____ MATERIAL

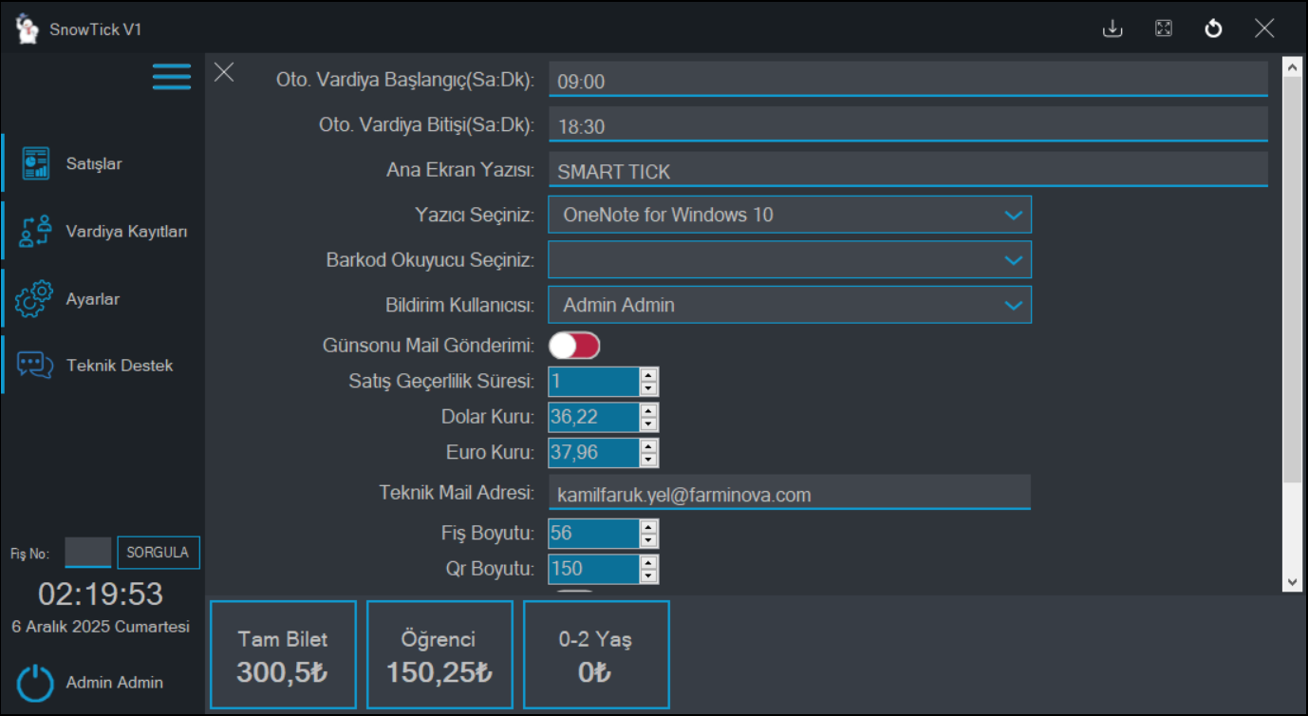Image resolution: width=1308 pixels, height=716 pixels.
Task: Click the Ayarlar gear icon
Action: coord(36,299)
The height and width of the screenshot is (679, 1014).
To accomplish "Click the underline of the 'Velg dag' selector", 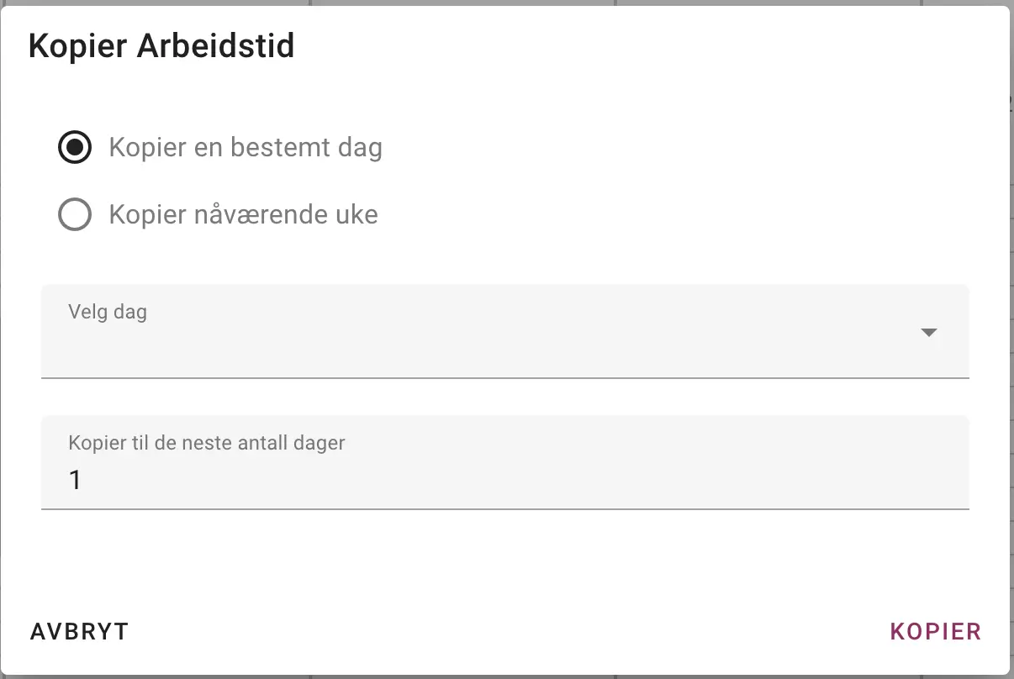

________

* **WHAT TO DO**
Reproduce each line of the material verbatim, leaving out the pictures.

* **RESULT BELOW**
Image resolution: width=1308 pixels, height=716 pixels.
Task: Click the Ayarlar gear icon
Action: coord(36,299)
The height and width of the screenshot is (679, 1014).
To accomplish "Click the underline of the 'Velg dag' selector", 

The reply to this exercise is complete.